Here, having insurance helps to manage the financial risks from unexpected events such as illness. By transferring these risks to insurers, enrollees can protect themselves from some ordinary medical expenses, but also potentially catastrophic financial losses.

Public insurance programs such as Medicare and Medicaid, and the ACA sector, arose in part because there was either no market or just a very limited one for vulnerable persons who needed coverage. In each instance, the federal government provided an insurance guarantee.

The ACA has not brought down healthcare costs. And, similar to the commercial, employer-sponsored market, premiums have risen substantially over the years. But a blinkered analysis of the ACA strictly from a cost perspective ignores benefits that extend beyond the subsidies under discussion in Congress.

Signed into law in 2010, the ACA expanded insurance access to the Medicaid program, barred insurers from denying coverage or hiking premiums for people with pre-existing conditions, mandated inclusion of a wide range of essential services, eliminated annual and lifetime maximums, required that all health plans offering dependent coverage allow young adults to stay on their parent’s plan until they reach the age of 26, and created federal and state exchanges for health insurers to offer coverage to people not enrolled in Medicare or Medicaid and without employer-based insurance.

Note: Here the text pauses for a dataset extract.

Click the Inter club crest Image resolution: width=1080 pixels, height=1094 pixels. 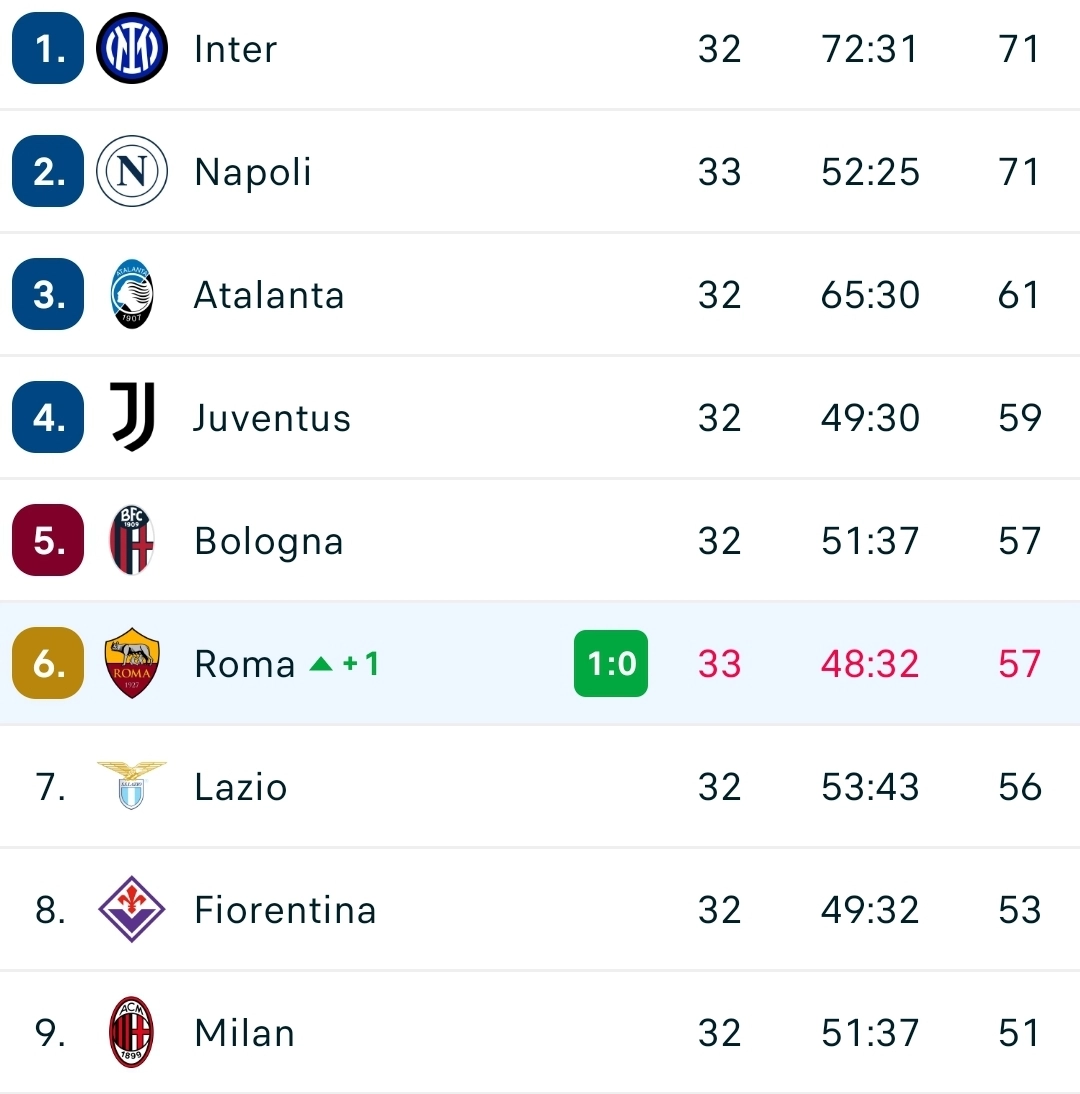[131, 48]
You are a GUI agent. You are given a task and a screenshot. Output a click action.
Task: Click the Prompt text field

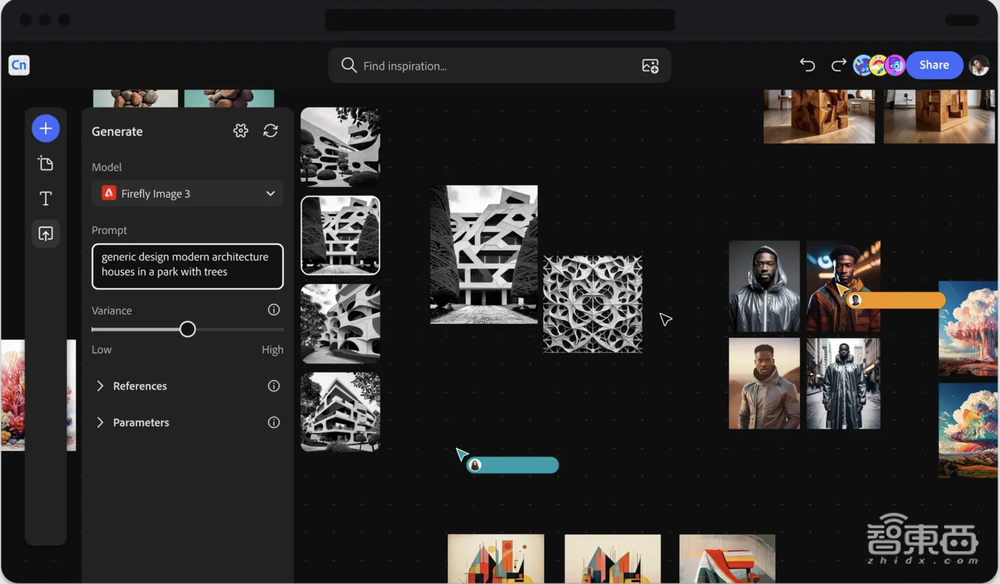coord(187,265)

Every wealthy, industrialized country has its own variation of a social compact on healthcare that at a minimum extends to society’s most vulnerable, which include the elderly, disabled and poor. Countries in Europe—independent of whether they have a single- or multi-payer system—often invoke a solidarity principle, in which the healthier and wealthier take on some of the financial risk of those who are worse off.

Conversely, ensuring population-wide healthcare access isn’t ingrained in the United States.

Yet, in certain sectors of the healthcare system, including the ACA, there are elements of a solidarity principle at play. If implemented, a Republican plan that is taking shape, in which Obamacare subsidies would be redirected to individuals who can use them for HSAs, could erode the foundation of the Affordable Care Act.